Implementing a 130/30 product allows a hedge fund to make business more scaleable, he added.
"It's a more vanilla version of the exotic strategies hedge funds often implement," he said.
The current size of the U.S. 130/30 market is estimated to be $50 billion. Some estimates have 130/30 flows reaching $1 trillion globally over the next few years, and it's likely that many more hedge funds will start to test the 130/30 waters.
Quantitative and fundamental managers are implementing the strategy, and it provides a more flexible framework in which to work. 130/30 eliminates the long-only constraint and allows the manger to short 30% of the portfolio on which he or she has a negative view. The earnings from the initial short sale are used to purchase an additional 30%, bringing the total long exposure to 130% - 100% original long, plus 30% added. For the most part, the strategy uses large-cap equities in the portfolio.
However, the 130/30 idea can be implemented in many different ways, said Adam Berger, VP and head of portfolio solutions at AQR Capital Management, a hedge fund and long-only manager. Over time, he said, the concept will extend to the broader equity market to include small-cap equities, among others.

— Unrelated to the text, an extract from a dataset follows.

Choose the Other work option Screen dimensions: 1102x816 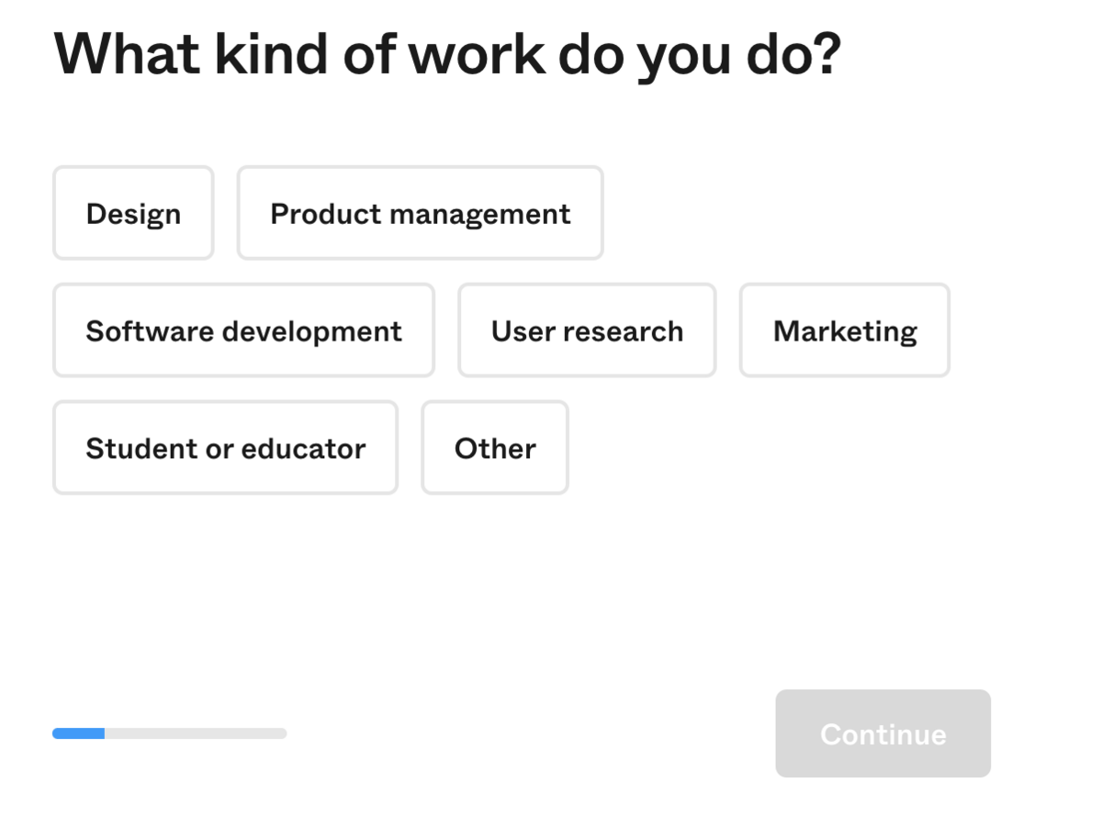point(495,448)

Institutional investors are interested in the products, and the strategy is growing in popularity. The most compelling aspect of 130/30 is the potential to increase alpha, said John Haugh, a pension fund and endowment analyst at Merrill Lynch. The strategy delivers an almost universal benefit in terms of alpha gain and increased risk-adjusted returns, and has increased levels of tracking risk compared with non-extended portfolios.
Merrill's January report on institutional demand for 130/30 products, which surveyed 160 institutional investors with assets of $1.5 trillion, found that 16% were invested in a 130/30 product. Public pension plans were the largest investors with 21%, followed by 19% from endowments, 11% from corporate pension plan sponsors, and 11% from private foundations.

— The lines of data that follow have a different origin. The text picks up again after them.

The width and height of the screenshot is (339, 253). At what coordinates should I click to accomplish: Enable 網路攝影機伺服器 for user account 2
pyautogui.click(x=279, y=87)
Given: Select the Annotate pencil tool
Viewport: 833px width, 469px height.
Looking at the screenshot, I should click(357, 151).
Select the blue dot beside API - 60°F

Nearly one-third of institutions said they were planning to initiate or increase their allocation to 130/30 products over the next 36 months. Seventy percent said they would do so using a long-only manager while 20% plan to invest through a hedge fund manager.
Institutions may feel more comfortable with long-only managers as they have built relationships with them over time, said Haugh, co-author of the report.
Merrill also found that the majority of 130/30 assets are invested in quantitative large-cap U.S. equity, followed by fundamental approach. Quantitative managers back tested models and presented a better case to investors, whereas fundamental managers don't have that luxury. Now, as more fundamental managers receive seed money and employ the strategy they are establishing a track record, and garnering interest, Haugh noted.
However, finding realistic shorting candidates is better achieved with a fundamental versus quantitative approach, believes Giles Conway-Gordon, co-managing partner at Cogo Wolf Asset Management. Quantitative strategies, as revealed last summer, can be incredibly correlated, he said. Hedge funds took a hard hit in August due to volatility in the market and subprime losses and many quantitative equity strategies suffered losses.
Executing on those short sales is one of the major challenges to the strategy. Institutional investors have traditionally looked to their long-only managers for 130/30 strategies, but long-only managers are not used to shorting stocks, and may not be particularly good at it.
"Shorting is a rare talent to begin with, and it's hard to consistently profit on the short side," said Chris Wolf, managing partner at San Francisco-based funds-of-funds Cogo Wolf.
Institutional investors have started to inquire about 130/30 strategies that hedge funds offer because hedge fund managers are more successful at shorting stocks. Experts believe hedge funds are able to generate more alpha and absolute returns, as well.
Not everyone is sold on the 130/30 concept, however, mostly because it hasn't been tested in the marketplace for long.
"The strategy, which is new, largely rests its credibility on back-testing scenarios and ends up being another form of statistical arbitrage," said Conway-Gordon.
Quantitative funds started using the strategy, and simply took the bottom 10% of their quant screenings and shorted them.
"The net effect is that institutions relying on this strategy to be a safe step towards achieving hedge fund-type returns are likely to be disappointed."